I have been given a gift. A gift of time–and one of travels and wanderings. I was not able to attend the opening celebration for Victor Raphael’s show at USC’s Fisher Museum, but today I celebrated anyway. Today, I was allowed to go out and find art.
I thought I would find it in the studios near the architecture school, but there was too much talking and explanation going on there for me to find anything of interest. I traveled past the studios. A large banner that read “open” beckoned me.
I consciously and carefully opened the right door and then I was freed. Pen and notebook and a small gallery-of-a-museum. I felt like my mom should have been there–pointing out this work and that one. I could almost hear my sisters complaining about being dragged to yet another museum in the background, but then a single breath and I was back–unwrapping the gift of Victor Raphael’s Travels and Wanderings 1979-2009. I was pulled into his rich metallics of “unique iris on canvas” and the playful landscapes of “Central Park UFO” and “Painted Desert UFO”. I walked past Raphael’s less ethereal-looking “Floating World Series” featuring Japan. I was “[called] to prayer” in the largest synagogue in Istanbul by the Muslim call to worship, but for much of the last hour, I was in space.

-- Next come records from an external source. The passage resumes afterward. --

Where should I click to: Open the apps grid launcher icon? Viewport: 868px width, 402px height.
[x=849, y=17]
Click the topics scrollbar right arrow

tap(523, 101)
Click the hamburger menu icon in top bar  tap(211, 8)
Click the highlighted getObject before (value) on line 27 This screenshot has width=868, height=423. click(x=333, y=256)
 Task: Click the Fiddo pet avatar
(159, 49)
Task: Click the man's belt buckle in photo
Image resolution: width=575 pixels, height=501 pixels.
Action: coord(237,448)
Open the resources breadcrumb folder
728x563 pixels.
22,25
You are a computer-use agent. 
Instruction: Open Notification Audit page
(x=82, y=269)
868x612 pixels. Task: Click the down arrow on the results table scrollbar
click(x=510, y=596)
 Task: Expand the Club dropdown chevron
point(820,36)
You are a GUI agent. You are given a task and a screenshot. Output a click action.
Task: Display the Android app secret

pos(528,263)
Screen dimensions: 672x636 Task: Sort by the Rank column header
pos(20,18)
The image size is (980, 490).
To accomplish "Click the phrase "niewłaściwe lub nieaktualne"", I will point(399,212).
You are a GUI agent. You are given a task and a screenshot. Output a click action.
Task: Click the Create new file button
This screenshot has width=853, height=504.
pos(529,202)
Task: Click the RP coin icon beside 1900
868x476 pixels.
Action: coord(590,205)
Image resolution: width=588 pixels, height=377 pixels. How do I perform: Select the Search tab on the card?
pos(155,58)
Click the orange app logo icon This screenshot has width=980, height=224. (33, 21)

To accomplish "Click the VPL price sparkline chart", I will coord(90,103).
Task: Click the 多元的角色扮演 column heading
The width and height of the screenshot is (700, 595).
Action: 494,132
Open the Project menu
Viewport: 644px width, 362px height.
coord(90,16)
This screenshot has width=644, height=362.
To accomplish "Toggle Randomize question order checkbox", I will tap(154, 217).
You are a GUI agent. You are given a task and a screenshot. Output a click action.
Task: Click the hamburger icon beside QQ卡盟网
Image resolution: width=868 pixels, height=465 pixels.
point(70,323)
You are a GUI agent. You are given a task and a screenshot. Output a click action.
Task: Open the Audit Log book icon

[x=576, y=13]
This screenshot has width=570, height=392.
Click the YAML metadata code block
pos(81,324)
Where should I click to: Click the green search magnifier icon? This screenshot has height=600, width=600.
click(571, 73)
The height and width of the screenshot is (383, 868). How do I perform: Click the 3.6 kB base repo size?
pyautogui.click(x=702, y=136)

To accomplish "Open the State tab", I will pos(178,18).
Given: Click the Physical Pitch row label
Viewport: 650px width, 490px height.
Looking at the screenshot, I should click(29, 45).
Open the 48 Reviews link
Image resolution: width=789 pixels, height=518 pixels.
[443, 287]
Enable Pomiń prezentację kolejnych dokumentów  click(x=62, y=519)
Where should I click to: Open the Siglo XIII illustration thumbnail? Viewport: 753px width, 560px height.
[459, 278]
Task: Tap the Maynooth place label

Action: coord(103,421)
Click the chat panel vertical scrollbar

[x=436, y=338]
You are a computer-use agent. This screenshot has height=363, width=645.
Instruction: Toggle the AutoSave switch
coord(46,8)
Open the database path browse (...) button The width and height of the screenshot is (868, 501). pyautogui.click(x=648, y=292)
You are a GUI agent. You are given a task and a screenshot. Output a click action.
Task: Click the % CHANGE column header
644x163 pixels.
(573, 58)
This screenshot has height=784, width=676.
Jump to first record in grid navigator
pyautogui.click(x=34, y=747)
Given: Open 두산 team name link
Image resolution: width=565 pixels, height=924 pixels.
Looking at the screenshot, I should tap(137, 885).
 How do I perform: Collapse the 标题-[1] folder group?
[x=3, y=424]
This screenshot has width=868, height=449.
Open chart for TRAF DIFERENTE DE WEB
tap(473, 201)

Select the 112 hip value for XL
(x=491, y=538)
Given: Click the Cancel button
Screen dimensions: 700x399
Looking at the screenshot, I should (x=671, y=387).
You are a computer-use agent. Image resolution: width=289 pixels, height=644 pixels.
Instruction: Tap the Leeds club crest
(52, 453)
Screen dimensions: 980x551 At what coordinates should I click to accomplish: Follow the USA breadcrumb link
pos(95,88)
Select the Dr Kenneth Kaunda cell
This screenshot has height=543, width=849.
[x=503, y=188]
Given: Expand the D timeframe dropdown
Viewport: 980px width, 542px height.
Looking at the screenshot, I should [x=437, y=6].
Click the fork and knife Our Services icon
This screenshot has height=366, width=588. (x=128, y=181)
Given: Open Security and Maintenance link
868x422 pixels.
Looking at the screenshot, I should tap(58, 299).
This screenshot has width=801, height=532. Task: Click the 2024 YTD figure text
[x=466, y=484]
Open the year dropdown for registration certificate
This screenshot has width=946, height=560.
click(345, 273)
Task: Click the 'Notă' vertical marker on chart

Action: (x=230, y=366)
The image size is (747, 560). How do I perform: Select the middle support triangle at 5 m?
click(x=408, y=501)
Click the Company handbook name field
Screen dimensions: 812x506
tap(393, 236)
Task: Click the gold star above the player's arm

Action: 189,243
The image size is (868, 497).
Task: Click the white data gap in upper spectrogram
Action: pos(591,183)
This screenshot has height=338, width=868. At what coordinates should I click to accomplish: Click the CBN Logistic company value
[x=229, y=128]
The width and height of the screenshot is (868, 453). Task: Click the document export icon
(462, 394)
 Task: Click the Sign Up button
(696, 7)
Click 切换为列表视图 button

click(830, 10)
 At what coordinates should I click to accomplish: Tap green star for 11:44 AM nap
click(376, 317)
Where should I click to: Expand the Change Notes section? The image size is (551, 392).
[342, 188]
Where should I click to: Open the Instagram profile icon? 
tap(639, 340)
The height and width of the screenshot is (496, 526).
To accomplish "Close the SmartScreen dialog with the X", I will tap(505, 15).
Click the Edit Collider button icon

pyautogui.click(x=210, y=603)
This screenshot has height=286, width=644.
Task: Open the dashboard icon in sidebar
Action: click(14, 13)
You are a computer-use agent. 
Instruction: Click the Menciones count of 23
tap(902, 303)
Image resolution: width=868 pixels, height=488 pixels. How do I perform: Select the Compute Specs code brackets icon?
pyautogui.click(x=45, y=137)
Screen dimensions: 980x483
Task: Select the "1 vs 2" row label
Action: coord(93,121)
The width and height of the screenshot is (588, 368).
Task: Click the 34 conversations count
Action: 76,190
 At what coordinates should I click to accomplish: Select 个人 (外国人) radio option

I felt at home in the white boarders surrounding the 20 majestic framed Polaroids in Raphael’s “Space Field Series”. I was sucked into tiny black holes and miniature milky ways featuring barely-there gold-flecked planets. I stopped reading the plaques detaining the materials used and I just enjoyed the art. I wanted to sit on the floor and just stare at the work on the opposite wall. I thought that this might be in poor taste considering the group of senior citizens who were utilizing wheelchairs while we explored (the) space together.
I crossed the hall into Malibu, found the Getty Villa–the “place [Raphael] uses as a refuge and resource for peace of mind.” I met up with diminutive Venus de Milo and a silhouette of Winged Victory.
Raphael believes that “you have to leave room for the exceptional and extraordinary.” And sometimes, on a day like today, you also have time for exceptional and extraordinary art.